A block of data:
* Start *
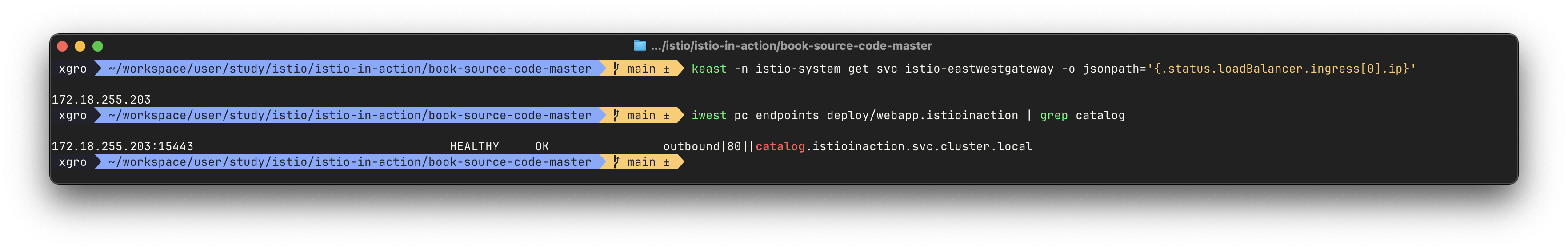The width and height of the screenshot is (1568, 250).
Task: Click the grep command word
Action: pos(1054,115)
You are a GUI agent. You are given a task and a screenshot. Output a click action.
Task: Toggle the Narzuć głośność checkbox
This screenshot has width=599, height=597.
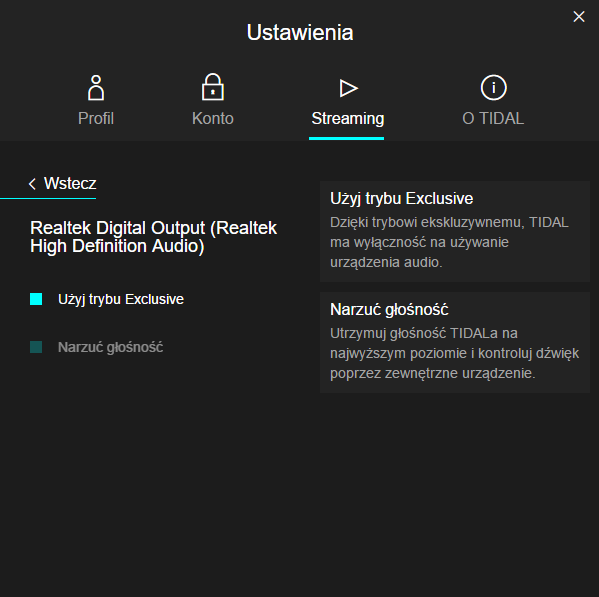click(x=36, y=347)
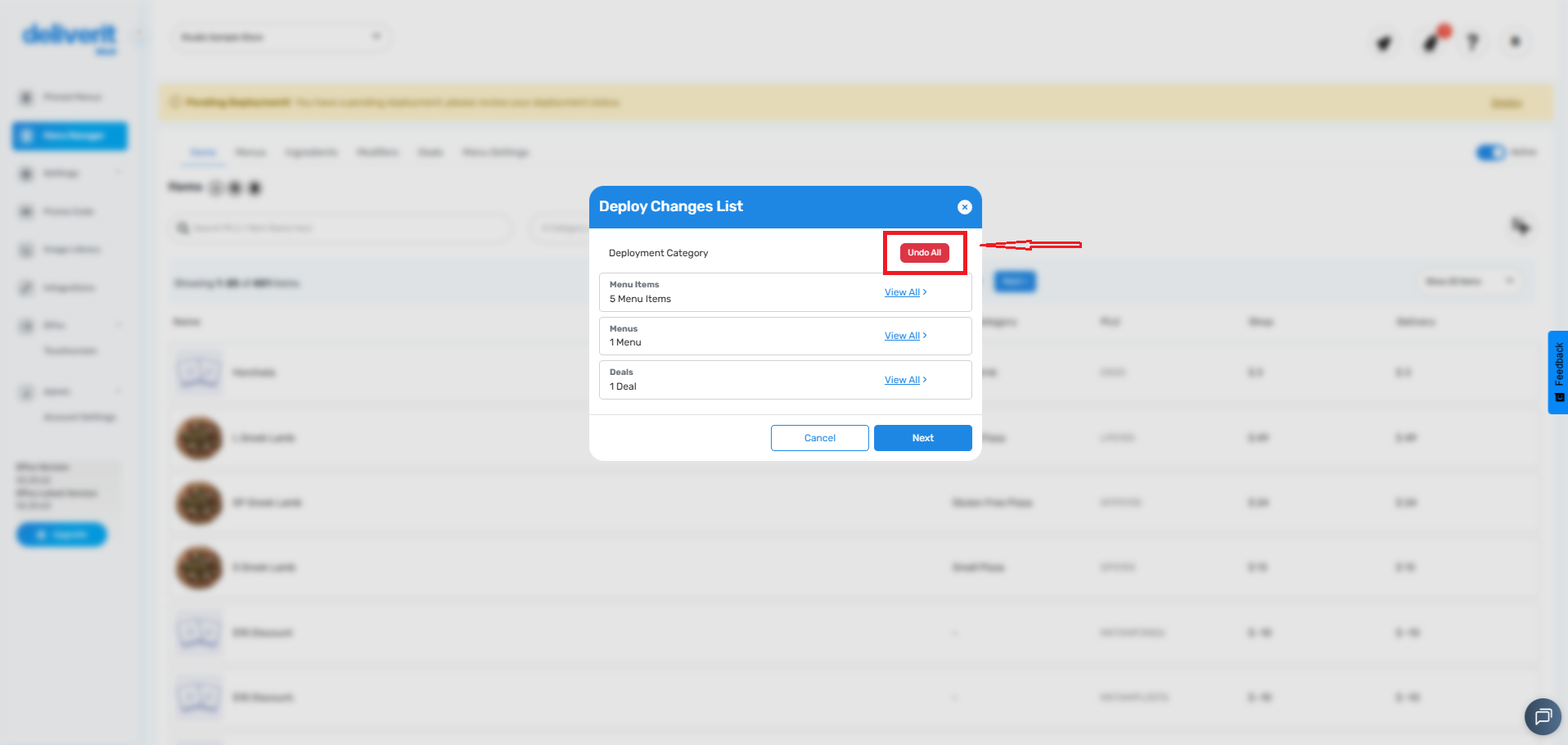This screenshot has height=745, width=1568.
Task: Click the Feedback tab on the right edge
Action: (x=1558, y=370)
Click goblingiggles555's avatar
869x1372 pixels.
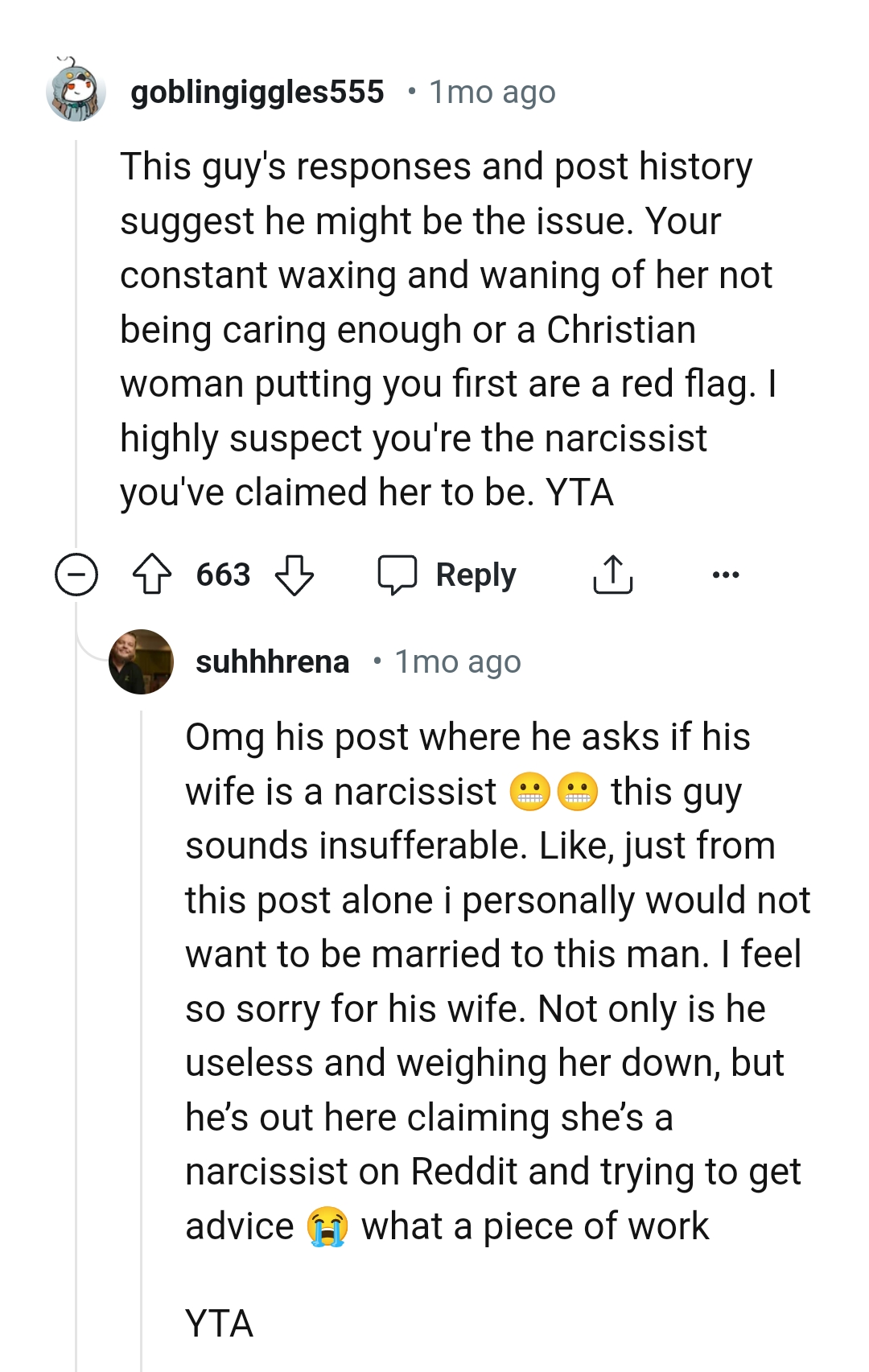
* End *
● **WHAT TO WORK ON**: Please write out everything from the line containing "Click goblingiggles555's avatar" down to the end of the records again, swapping "avatar" for "profile icon" and keeping all else unchanged. Leave the pictures out.

● **OUTPUT OF THE TASK**:
Click goblingiggles555's profile icon
869x1372 pixels.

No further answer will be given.